◆ **To do**
**a)** Recast the part of the entries that opens with the line containing "Given: Maximize the Cs500Framework window" and closes with the line containing "Action: tap(581, 29)" as a Markdown table with the columns Row and Line, omitting blank lines.
**b)** Continue the text on republishing Céline's pamphlets from where it stops.

◆ **Selected excerpt**
38 Those who use the accusation of censorship as a form of blackmail are those who privilege individual liberty above all else, neglecting the general interest and particularly its guarantor, the law. They normally refer, implicitly or explicitly, to the definition of free speech as set out in the First Amendment to the US Constitution. In this connection, it is worth noting that Little, Brown and Company, Céline’s US publisher in the 1930s, published his first two novels but then declined to publish Bagatelles pour un massacre in January 1938.  The First Amendment specifies a notion of freedom of speech that simply does not exist in France, where it is guaranteed but not absolute. It is precisely defined by laws that restrict it in certain cases: incitement to murder, racial hatred, discrimination, etc. Céline’s pamphlets are guilty precisely of incitement to racial hatred. It is from this point of view, and not the “literary” one, that they must be considered. And we see no reason why the law should make a categorical exception in their case.
Prestige and credibility
39 A third obstacle to the republication of the pamphlets is, in the specific case of a company like Gallimard, the prestige and credibility of the publisher. The normalizing effect of publishing them and the legitimacy it would lend them should not be taken lightly. Céline’s relevance is no longer solely literary, as it was in the 1980s when his novels were added to the Bibliothèque de la Pléiade and critical essays and theses devoted to his work proliferated. These days it is political, as shown by the stir caused by the national commemoration planned and then canceled in 2011, and by the public reaction to the projected republication of the pamphlets in December 2017 and January 2018. His name is now associated with the return of xenophobia and anti-Semitism throughout Europe, as well as in France. Whether one likes it or not, he is part of the reconstruction of what was known in the 1930s as an “anti-Semitic library”: Drieu la Rochelle’s Romans, récits et nouvelles have been in the Pléiade since 2012, Le dossier Rebatet (comprising texts by Lucien Rebatet including Les Décombres, a bestseller during the Occupation with 250,000 copies sold) is now available in Laffont’s “Bouquins” series (2015), and a volume of Maurras’s writing, L’avenir de l’intelligence et autres textes, has just been published in the same series.

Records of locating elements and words

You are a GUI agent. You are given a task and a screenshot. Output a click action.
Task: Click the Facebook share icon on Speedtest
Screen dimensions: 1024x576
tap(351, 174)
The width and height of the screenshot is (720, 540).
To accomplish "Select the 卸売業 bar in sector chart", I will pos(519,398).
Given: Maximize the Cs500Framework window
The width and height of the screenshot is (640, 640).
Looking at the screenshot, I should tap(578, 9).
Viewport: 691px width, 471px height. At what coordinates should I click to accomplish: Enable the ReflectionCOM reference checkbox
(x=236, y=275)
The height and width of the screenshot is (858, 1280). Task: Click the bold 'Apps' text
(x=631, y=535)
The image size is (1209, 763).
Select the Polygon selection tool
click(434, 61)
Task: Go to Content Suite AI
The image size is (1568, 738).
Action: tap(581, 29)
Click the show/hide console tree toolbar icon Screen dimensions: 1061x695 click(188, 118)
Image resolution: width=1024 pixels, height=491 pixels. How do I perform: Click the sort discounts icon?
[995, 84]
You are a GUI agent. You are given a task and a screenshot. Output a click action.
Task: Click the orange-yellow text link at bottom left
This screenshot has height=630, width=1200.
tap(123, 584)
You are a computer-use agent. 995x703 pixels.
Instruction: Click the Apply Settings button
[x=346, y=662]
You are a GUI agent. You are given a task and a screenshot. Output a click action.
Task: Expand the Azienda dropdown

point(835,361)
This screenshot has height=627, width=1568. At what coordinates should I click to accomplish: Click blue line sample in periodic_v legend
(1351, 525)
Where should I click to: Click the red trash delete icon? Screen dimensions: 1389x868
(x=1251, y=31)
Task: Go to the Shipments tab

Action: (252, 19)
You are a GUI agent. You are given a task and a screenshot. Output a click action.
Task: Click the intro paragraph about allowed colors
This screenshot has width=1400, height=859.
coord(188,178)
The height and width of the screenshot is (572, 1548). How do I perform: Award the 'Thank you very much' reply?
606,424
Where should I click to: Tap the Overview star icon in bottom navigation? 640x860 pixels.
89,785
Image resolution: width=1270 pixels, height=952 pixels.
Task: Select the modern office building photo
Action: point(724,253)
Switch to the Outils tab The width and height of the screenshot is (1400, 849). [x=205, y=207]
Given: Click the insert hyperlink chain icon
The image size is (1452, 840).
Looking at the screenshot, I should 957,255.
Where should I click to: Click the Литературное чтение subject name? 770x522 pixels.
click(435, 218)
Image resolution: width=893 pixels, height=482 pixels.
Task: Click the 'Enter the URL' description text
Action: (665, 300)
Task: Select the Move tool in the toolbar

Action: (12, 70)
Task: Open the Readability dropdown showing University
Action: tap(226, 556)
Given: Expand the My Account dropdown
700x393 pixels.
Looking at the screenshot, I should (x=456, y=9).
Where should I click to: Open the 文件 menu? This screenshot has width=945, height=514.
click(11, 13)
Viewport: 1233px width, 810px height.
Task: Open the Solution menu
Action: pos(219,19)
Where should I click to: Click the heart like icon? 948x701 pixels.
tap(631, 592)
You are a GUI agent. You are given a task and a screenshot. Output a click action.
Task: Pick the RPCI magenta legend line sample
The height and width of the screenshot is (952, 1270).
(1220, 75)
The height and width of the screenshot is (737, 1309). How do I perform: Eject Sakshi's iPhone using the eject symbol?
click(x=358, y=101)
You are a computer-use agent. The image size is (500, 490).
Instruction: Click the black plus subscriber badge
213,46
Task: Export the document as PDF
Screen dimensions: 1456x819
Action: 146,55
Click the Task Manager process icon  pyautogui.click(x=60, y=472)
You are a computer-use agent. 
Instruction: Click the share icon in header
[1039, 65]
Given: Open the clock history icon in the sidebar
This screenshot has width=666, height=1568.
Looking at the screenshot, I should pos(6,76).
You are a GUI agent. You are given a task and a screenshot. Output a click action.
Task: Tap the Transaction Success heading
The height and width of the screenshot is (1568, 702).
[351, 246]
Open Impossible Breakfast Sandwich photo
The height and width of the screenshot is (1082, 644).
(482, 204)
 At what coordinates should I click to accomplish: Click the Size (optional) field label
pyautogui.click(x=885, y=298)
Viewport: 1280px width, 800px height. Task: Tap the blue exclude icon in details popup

◆ **Exercise responses**
**a)**
| Row | Line |
|---|---|
| 1 | Given: Maximize the Cs500Framework window |
| 2 | The width and height of the screenshot is (640, 640). |
| 3 | Looking at the screenshot, I should tap(578, 9). |
| 4 | Viewport: 691px width, 471px height. At what coordinates should I click to accomplish: Enable the ReflectionCOM reference checkbox |
| 5 | (x=236, y=275) |
| 6 | The height and width of the screenshot is (858, 1280). Task: Click the bold 'Apps' text |
| 7 | (x=631, y=535) |
| 8 | The image size is (1209, 763). |
| 9 | Select the Polygon selection tool |
| 10 | click(434, 61) |
| 11 | Task: Go to Content Suite AI |
| 12 | The image size is (1568, 738). |
| 13 | Action: tap(581, 29) |

**b)**
40 I would like to conclude by quoting Annie Ernaux. Here is her response when asked what she thought of her publisher’s plan to republish Céline’s anti-Semitic pamphlets:
I am absolutely against the project to publish Céline’s anti-Semitic pamphlets, and it is worth mentioning that I have read them […]. I think it’s one thing for the pamphlets to be easily available on the internet and another thing for them to be on sale in stores, and moreover published by a company as prestigious as Gallimard. Republishing them would dignify them, and so lessen their unbearable burden. If a book with the same content were to appear today without Céline’s name attached to it, it would obviously not be published. Writers are not above the law. Either what we write matters and has an impact, or what we write does not matter and has no impact. In the case of Céline’s anti-Semitic pamphlets, we are talking about other people’s deaths. 
42 The final question we must ask ourselves is simple: Why do we need these texts?
This article is a reworking of “Céline et le politique,” a presentation to the Colloque international in Paris, Sciences Po, July 4–7, 2018, and a conference held at the EPhEP, Paris, Centre Sèvres, November 22, 2018. The author would like to thank Hélène l’Heuillet and Anne Simonin.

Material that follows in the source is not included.